Nueva York, 10 jun (EFE).- Activistas por los derechos de los animales y varios concejales de Nueva York renovaron este miércoles una campaña para vetar por ley los carruajes de caballos que operan principalmente para el turismo en Central Park, luego de que anoche muriera otro caballo aparentemente sano.
Muerte del caballo Deniz
El caballo, llamado Deniz, tenía 16 años y había pasado recientemente su chequeo con el veterinario, según declaró al canal local ABC7 su propietario desde hacía una década, Nurettin Kirbiyik.
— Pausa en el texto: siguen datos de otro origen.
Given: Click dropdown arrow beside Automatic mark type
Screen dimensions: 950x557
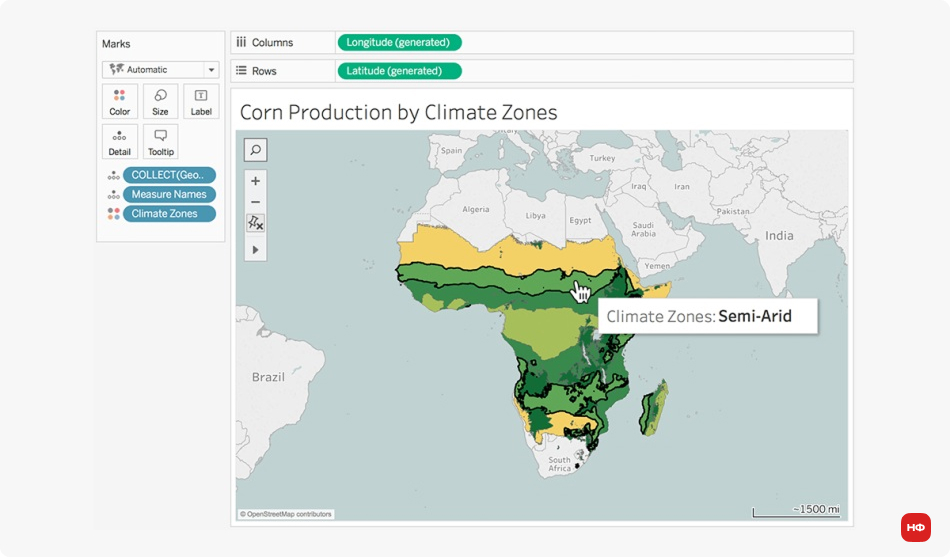Looking at the screenshot, I should coord(211,70).
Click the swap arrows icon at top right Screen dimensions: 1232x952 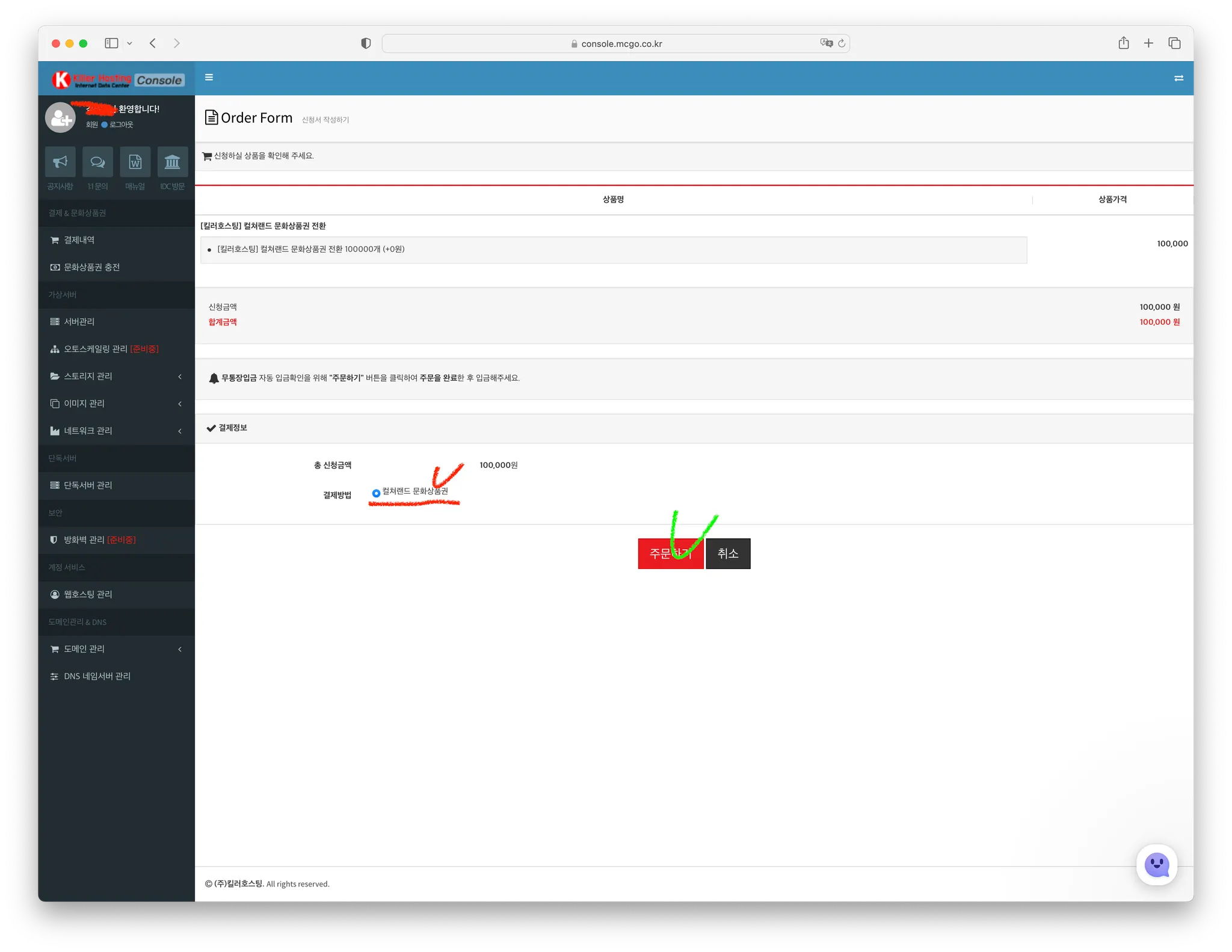[1178, 78]
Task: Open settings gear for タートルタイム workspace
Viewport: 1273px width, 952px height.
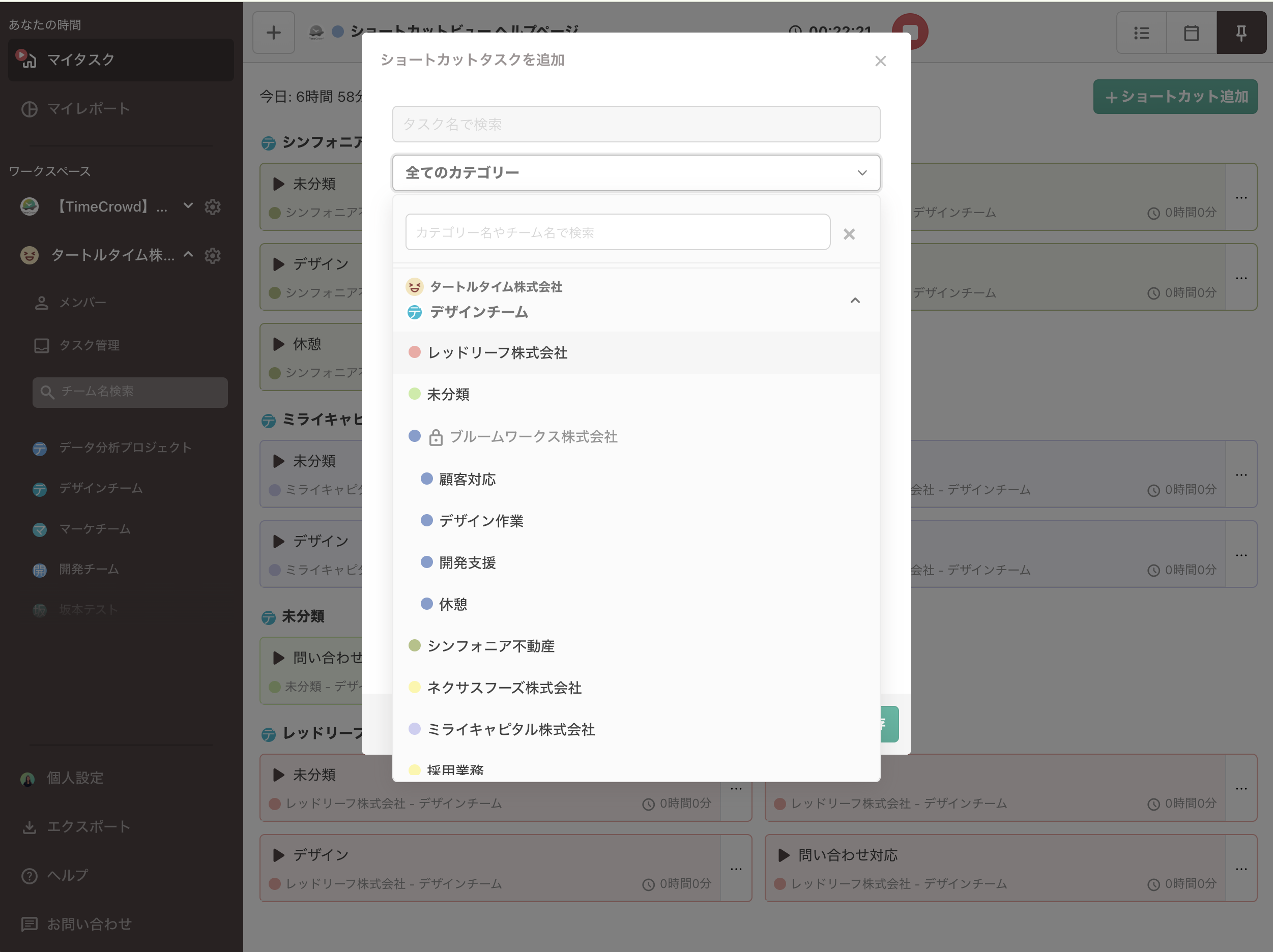Action: [213, 255]
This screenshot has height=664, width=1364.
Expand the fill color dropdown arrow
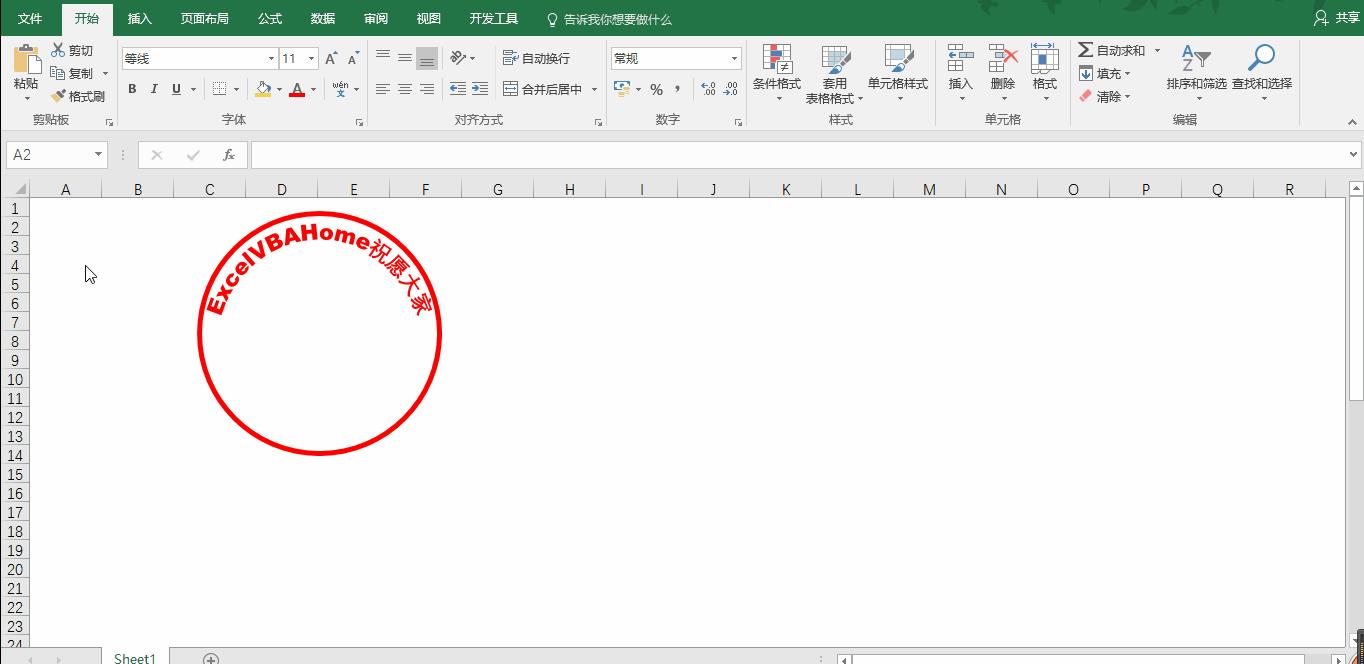tap(280, 90)
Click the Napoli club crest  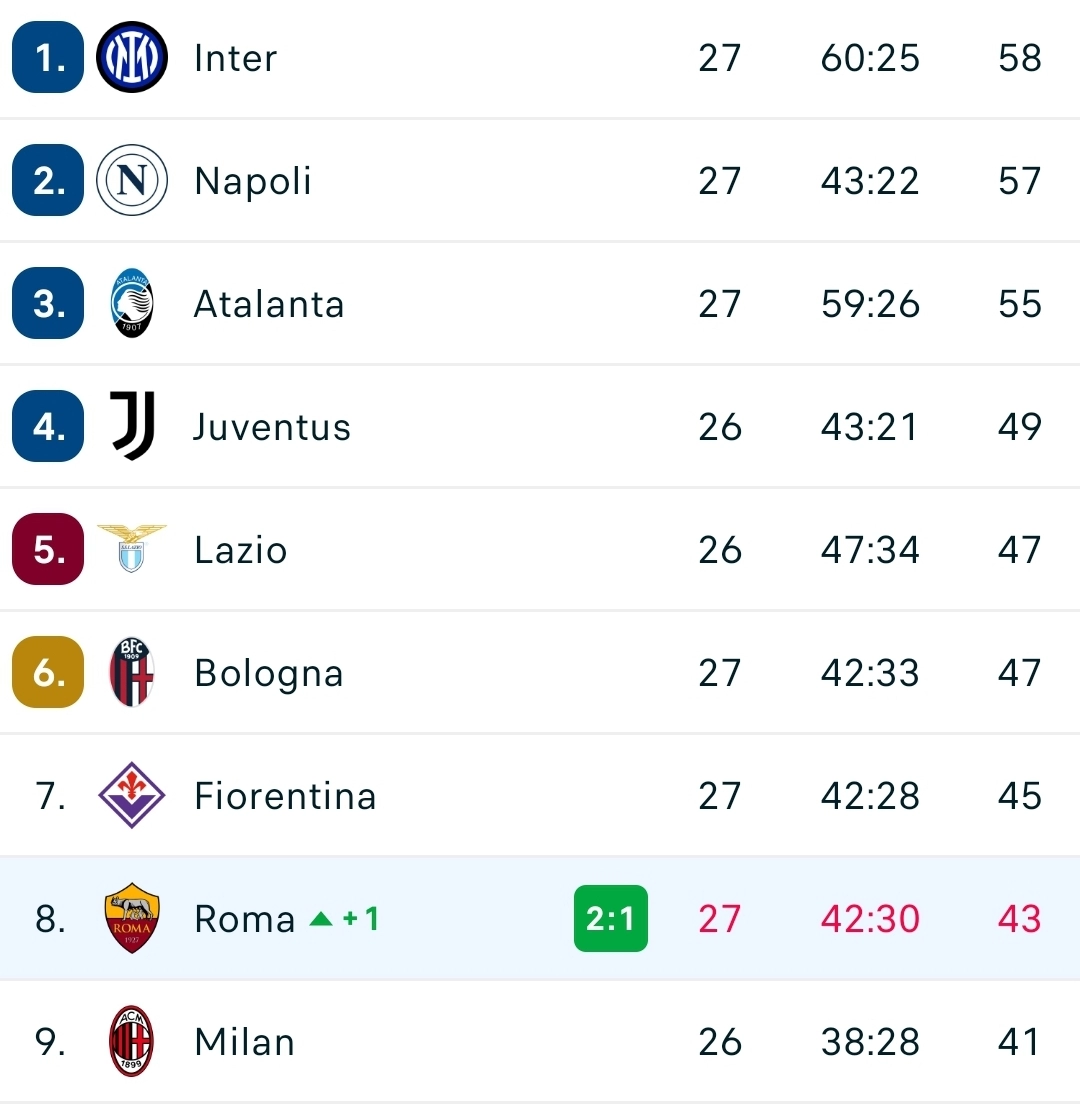(131, 181)
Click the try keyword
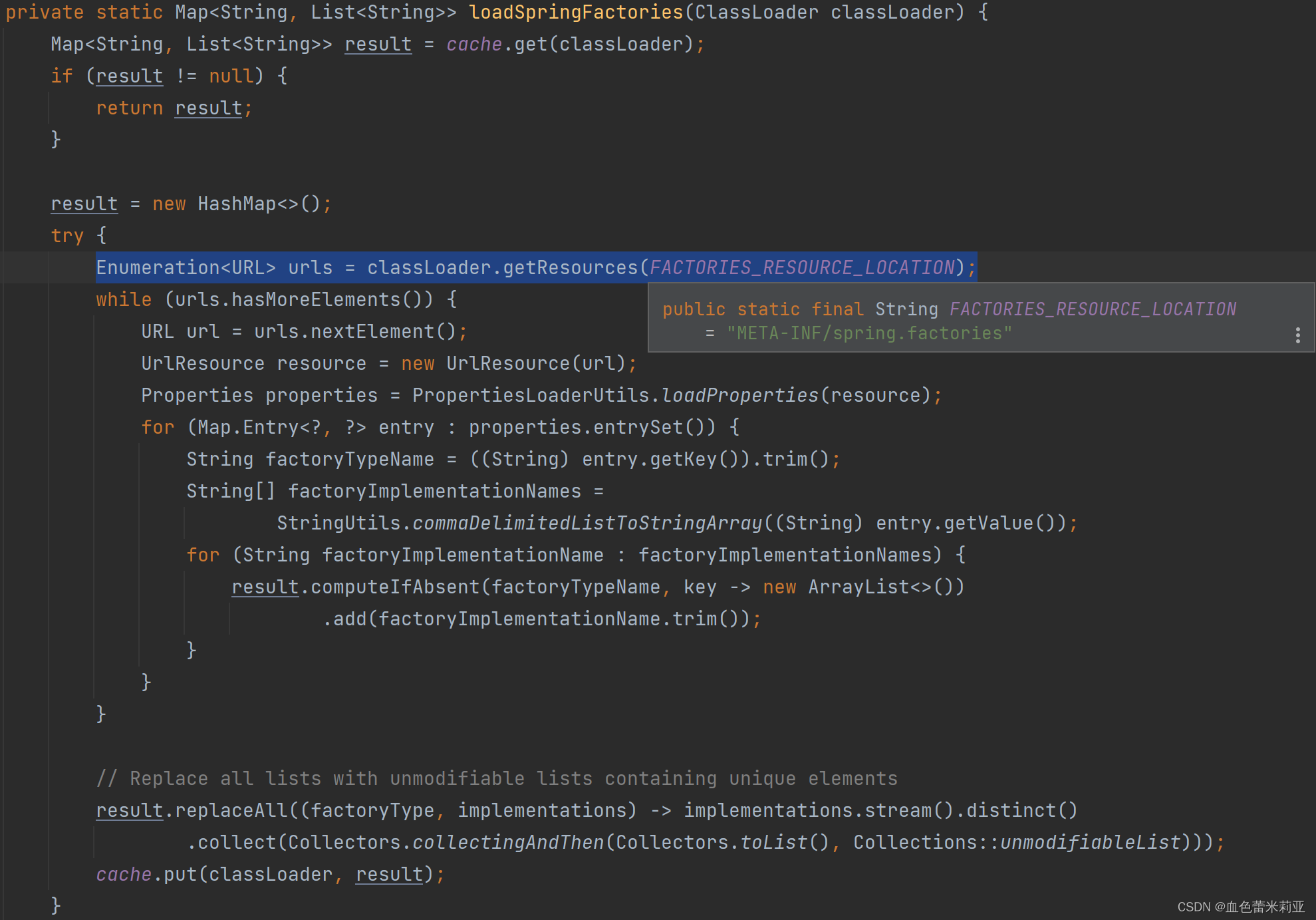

Kirbiyik aseguró que el animal estaba comiendo, bebiendo y actuando con normalidad antes de caer al suelo y fallecer.
Reacciones de organizaciones animalistas
La organización animalista PETA denunció que el sector de los carruajes con caballos continúe en pie y reclamó una vez más que los legisladores de Nueva York aprueben la Ley de Ryder, un proyecto de ley para prohibir esas operaciones, que fue rechazado por el Concejo a finales del año pasado.
Activistas de PETA (Personas por el Trato Ético de los Animales) y de NYCLASS (Neoyorquinos por calles limpias, habitables y seguras), junto a concejales como Christopher Marte, patrocinador del proyecto de ley, acudieron hoy a la escalinata de la Alcaldía para solicitar su aprobación.
"Si el Concejo necesitaba una señal de que es hora de aprobar la Ley de Ryder, aquí está. ¿Cuántos caballos más han de colapsar y morir en las calles de Nueva York antes de que pongamos a pastar a la mortal industria de los carruajes de caballos?", señaló en un comunicado la directora de PETA, Ashley Byrne.
Posición del sindicato de trabajadores
El sindicato Trabajadores del Transporte (TWU, por sus siglas en inglés), que engloba a los conductores de los carruajes, aseguró por su parte a los medios locales que está "de luto" por la muerte de Deniz. Según TWU, hay aproximadamente 170 conductores y propietarios de carruajes de caballos con licencia en Nueva York, que utilizan tres establos de propiedad privada en el oeste de Manhattan, en su mayoría inmigrantes o hijos de inmigrantes, y están sujetos a regulaciones locales de bienestar animal.
La muerte de Deniz ha reavivado el debate sobre la seguridad y ética de esta actividad turística emblemática en la ciudad de Nueva York.